begin RECORDS TO PROCESS

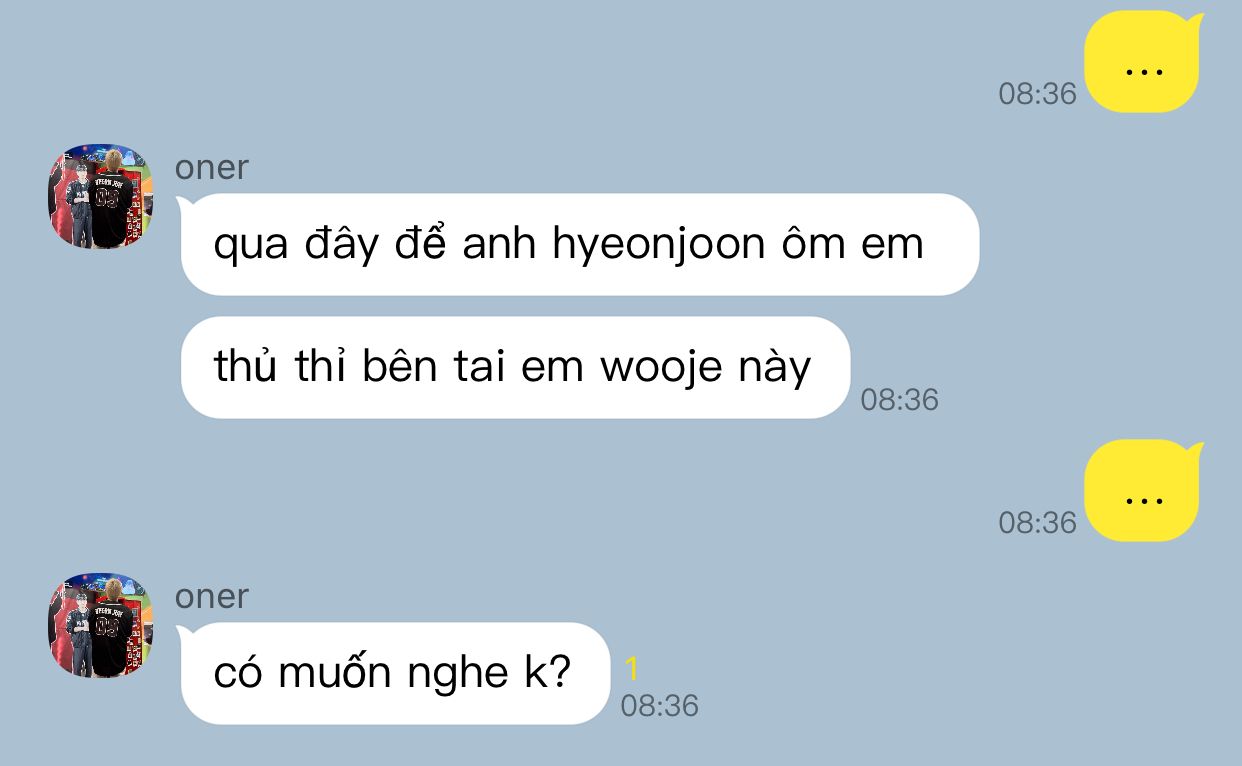Tap yellow '...' bubble sent before 'qua đây' message
Screen dimensions: 1242x766
point(1143,62)
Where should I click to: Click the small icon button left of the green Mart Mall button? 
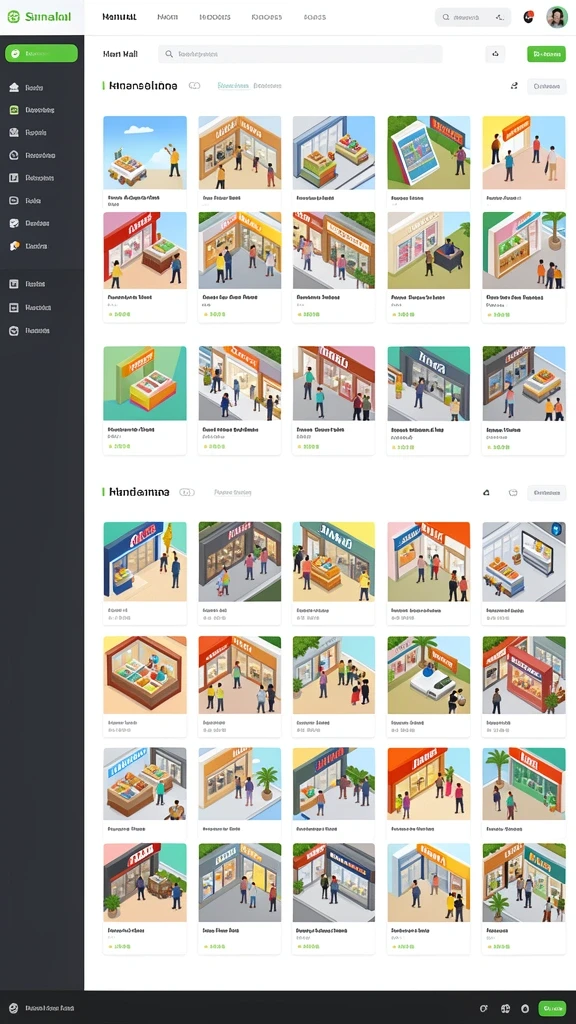(495, 54)
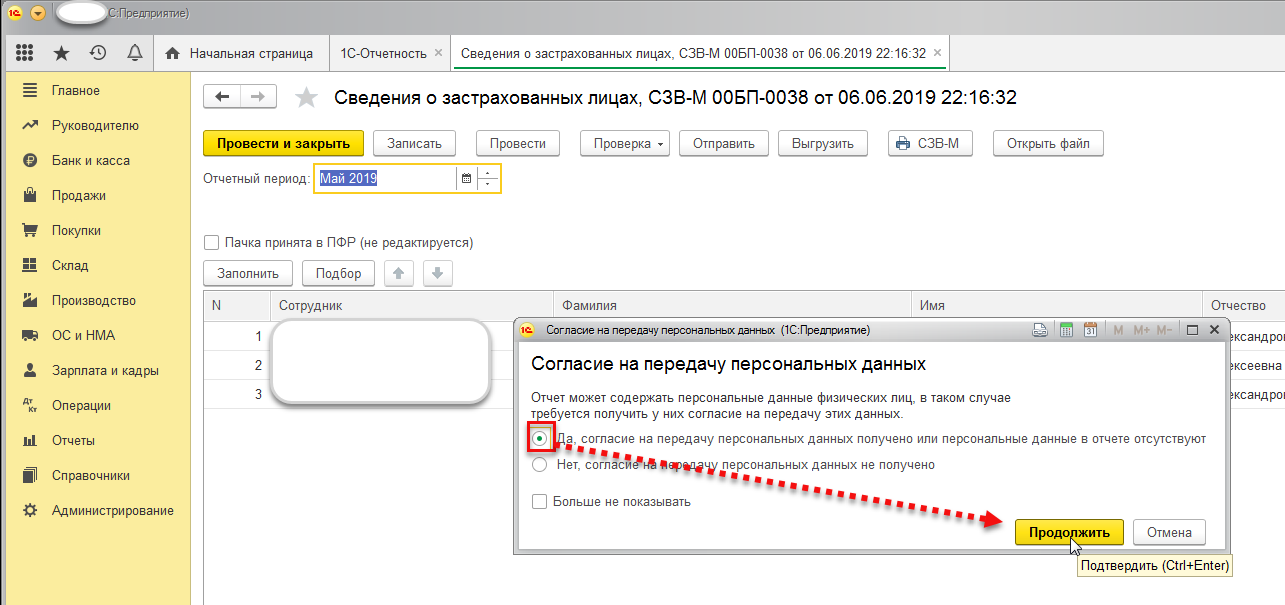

end RECORDS TO PROCESS

> _WHAT THIS TASK INVOLVES_
Rewrite the records above, substituting "tiny" for "small" and leaving everything else unchanged. Don't include the pictures.

> _OUTPUT_
Tap yellow '...' bubble sent before 'qua đây' message
Screen dimensions: 1242x766
point(1143,62)
Where should I click to: Click the tiny icon button left of the green Mart Mall button? 
(495, 54)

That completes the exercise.